January 1, 2014
Wednesday
Let’s call it the year 2000. . . . Imagine a time in the future where science has developed a means of giving everyone the face and body he dreams of.
— Rod Serling, 1924-1975
American screenwriter
narrating “Number 12 Looks Just Like You,” Episode 17, Season 5 of The Twilight Zone
In 1964, noted science fiction writer and futurist Isaac Asimov made some predictions about what the world would look like in 2014. He envisioned devices like personal coffeemakers, microwave meals, cordless communications devices, and video chat protocols. He predicted the world and the U.S. populations quite close to what they are mow. He said that people would withdraw from nature to build environments tailored to their particular tastes, be freed from tedious repetitive work and be able to talk to anyone on earth with the flick of a switch. And yet we would be bored.
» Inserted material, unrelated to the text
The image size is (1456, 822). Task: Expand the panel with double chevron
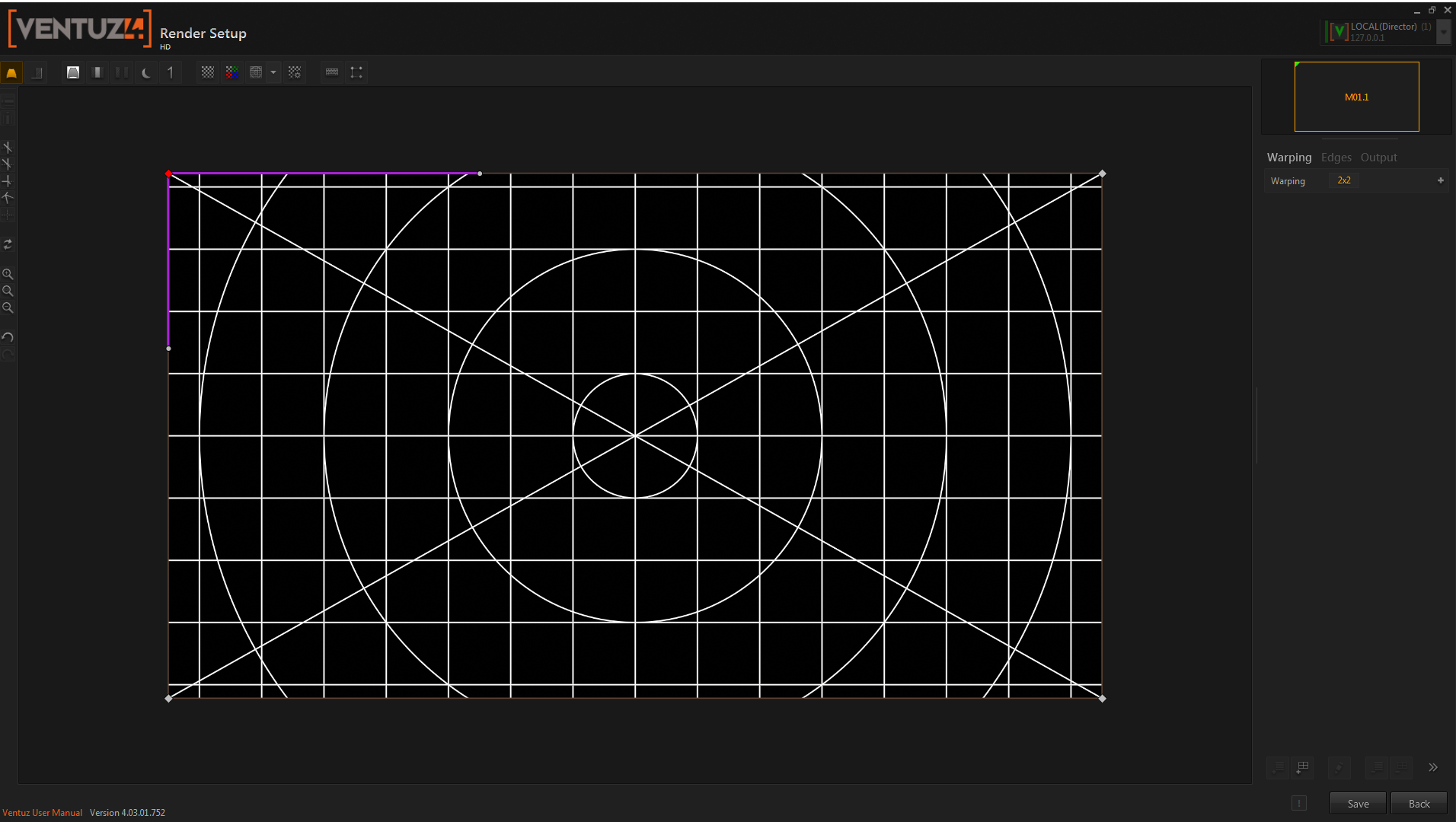click(x=1433, y=767)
I turned 17 in March of 1964. I didn’t drink coffee yet, so I didn’t care how it was made. A cordless telephone would have been nice, so I wouldn’t have to have my phone conversations in the kitchen or my parents’ bedroom, but the possibility of video calling, rumored to be on the near horizon, made me nervous — you’d always have to have your hair and face fixed.
On January 24, 1964, I was sitting in the basement family room of our house in Camp Hill, where the TV had been installed in the utility room and behind a framed opening in the paneling, so that it looked not unlike the flat screen TVs of today that hang on the wall. It was the fifth and last season of The Twilight Zone, Rod Serling’s anthology of half-hour scripted dramas that explored aspects of human psychology through fantasy and science fiction, almost always with something of a macabre twist at the end. That night, I saw “Number 12 Looks Just Like You” for the first time. Although I would not see it again for at least thirty years, when reruns of the series became popular, especially in New Year’s Eve marathons, I never forgot it.
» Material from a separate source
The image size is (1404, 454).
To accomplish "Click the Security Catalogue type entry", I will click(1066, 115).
Set in the year 2000 (now thirteen years ago, remember, but then a distance of thirty-six years away, when anything could be possible), the story centers on the refusal by an 18-year-old girl, played by Collin Wilcox (who the year before had portrayed Mayella Violet Ewell in To Kill a Mockingbird), to undergo “The Transformation,” a process which will change her appearance to one she chooses from a limited array in a catalog. The girl, Marilyn, is quite plain, especially when compared to her mother, played by then-high fashion model Suzy Parker, whose strong cheekbones and cascading (red) hair are quite striking, even in black-and-white.
Marilyn’s mother, her best friend, and the doctors are all aghast at her stance. “Why do you want to stay ugly?” asks one. “I’m not ugly,” Marilyn says. “I’m not pretty, but I’m not ugly.” She wants to stay the way she is, be herself, and not be like everybody else. “Being like everybody is the same as being nobody.”
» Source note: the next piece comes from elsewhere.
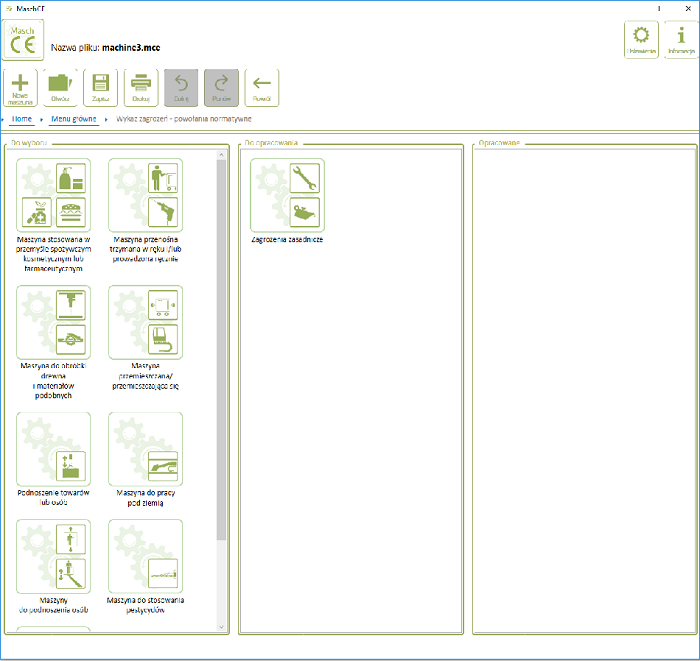Open the Zagrożenia zasadnicze tile
Viewport: 700px width, 661px height.
(x=288, y=195)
The episode made a deep impression on me. I identified with Marilyn, not because of her refusal to undergo The Transformation, but because of her plainness. I saw myself that way — not ugly, but certainly not pretty. Doppy, my mother pronounced me, a Pennsylvania German word that doesn’t mean “unattractive,” exactly, but more like “clumsy” or “awkward.” I was that, too, so unskilled at jump rope that in elementary school I volunteered to be the permanent end, just so I could be part of the group. But I also identified with Marilyn’s wish that her personality, her unique blend of talents and interests and perspectives, be accepted and honored as they were. I was impressed with Collin Wilcox herself as well. She really was plain, and I admired her willingness to use that feature of herself to win roles and make a career
Marilyn eventually decides to undergo The Transformation, almost certainly because she has been administered some mind-altering drug or been subjected to an invasive brain probe. The point of the story. like most of those in The Twilight Zone, is easy to grasp and made quite broadly: obsession with appearance and the social engineering needed to make us all happy all the time are insidiously destructive.
The stories making the rounds today about Isaac Asimov’s vision for 2014 make no mention of any thoughts he might have had about people’s ability to manipulate their physical appearance. While we don’t have the ability to reshape ourselves into exact duplicates of the attractive people we admire, we do have a wide array of tools — liposcution, face lifts, rhinoplasty, tummy tucks, breast augmentation, botox. They can effect change in appearance, but they don’t necessarily make anyone happy.
“Number 12 Looks Just Like You” is readily available on You Tube or DVD that you can have at home and watch anytime. Nevertheless, I wait until the SyFy Channel’s New Year’s Day marathon each year to watch it again. I sit in front of my flat screen TV, a bowl of chips and onion dip at my side, much as I did fifty years ago, and ponder Marilyn’s dilemma and her eventual resolution. It’s ironic, perhaps, that this annual viewing of a familiar story comes at a time when most people, myself included, are rededicating themselves to practices and regimens they hope will improve their appearance and the ways they carry themselves in this world. I’m doppier than ever, but still sad for Marilyn, who becomes just like everybody else.